Veinticinco largos años me tomo. Y quizás, aun sigo sin ver
por completo.
Los ojos ciegos se olvidaron de cierta pequeñeces. Algunos detalles que hacen.
Realmente hacen y tienen importancia. Detalles les llaman algunos, yo les digo
cotidianeidad.
Repetición que cega de tanto circular de principio a fin. Un
paso consciente.
Un silencio de martes. El viento soplando en cañada. Las manos. El tiempo.
La gente, caminando las mismas calles, siempre de desigual modo.
No lo vi… no sé el porqué…solo que me perdí. Y que no lo pude ver.
Me extravié en una nebulosa que no distinguía entre el amarillo y el verde.
Siempre inmerso en el temor, quizás, de encontrarme, en realidad.
Pánico escénico, pero en la escena de la vida. Palidez ante una mirada.
Desasosiego ante cada paso.
Los pies cansados caminando sin rumbos, sin certezas…solo caminando.

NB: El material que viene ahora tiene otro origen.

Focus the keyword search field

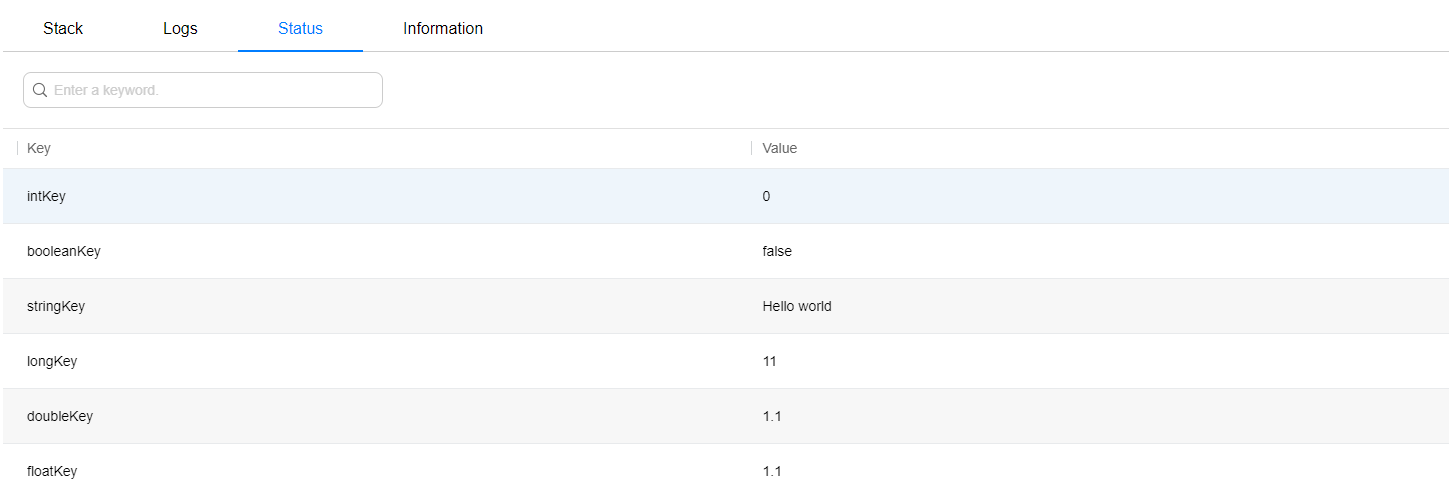[203, 90]
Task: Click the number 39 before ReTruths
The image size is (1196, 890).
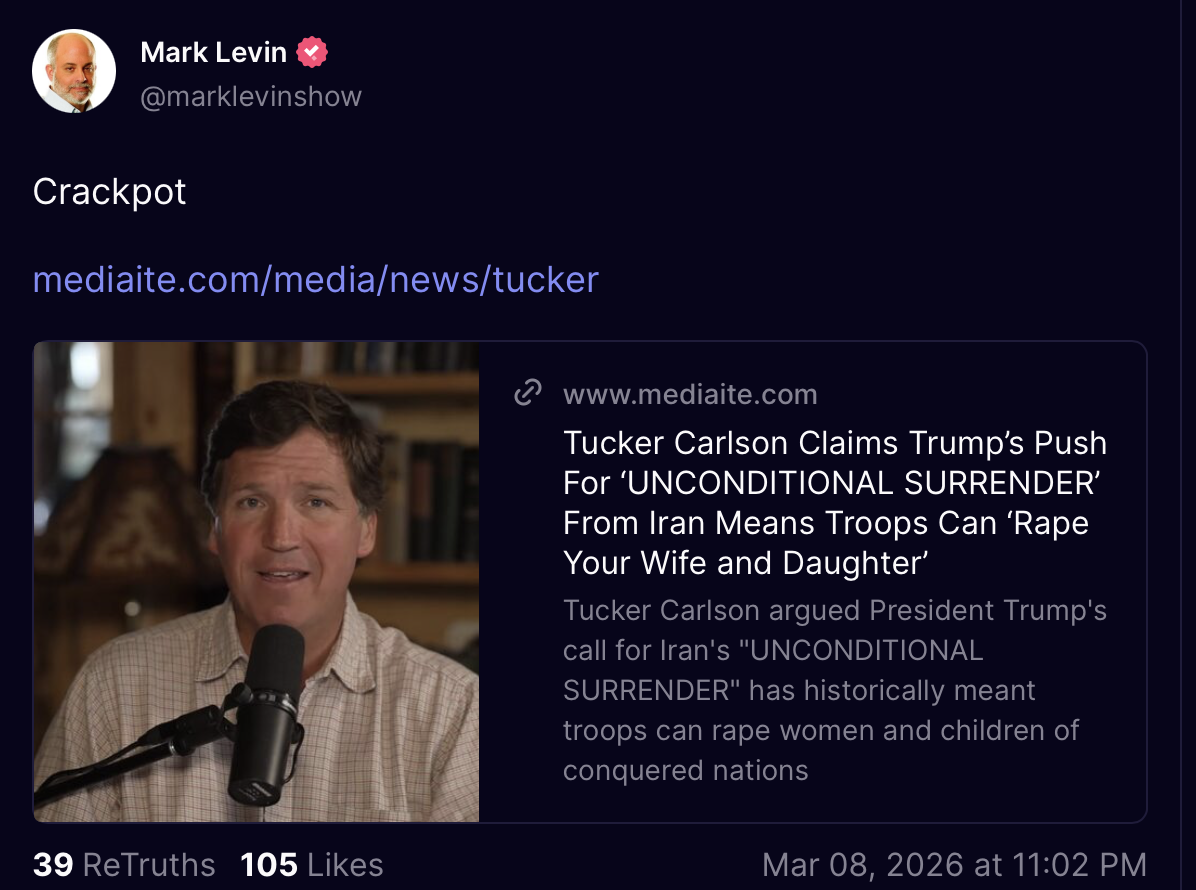Action: point(53,865)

Solo deambulando en la noche de la esta calurosa ciudad.
Tarde un cuarto siglo. Trescientos meses. Casi nueve mil días para aprender a
distinguir entre un amigo
…y el que solo sonríe condescendientemente. Tarde, pero fue temprano. Ya no soy un niño y aun así…creo. Tengo la fe suficiente
para seguir.
Camino arriba. Camino abajo. En el triunfo…y la tan conocida
derrota.
Y no es derrota por no jugar bien, sino por no jugar.
La necesidad de ese alguien que nunca encontré. Esa manzana que se fermentaba
dentro.
La compañía del acompañado, del veraz.
No en la falencia de tener que demostrar
todo.
Si no recapitularse en el camino del simplemente ser. Atinar en el encuentro.
Descubrirse en otro que es deseo y fantasía, siempre en una inquieta realidad
Esa persona que sabe que vos estas. Siempre estas.
Medio siglo, quizás me tome aprender a jugar este juego. Entender sus reglas. Y
sumergirme en él. Finalmente, aprender a entregarse; a creer, otra vez.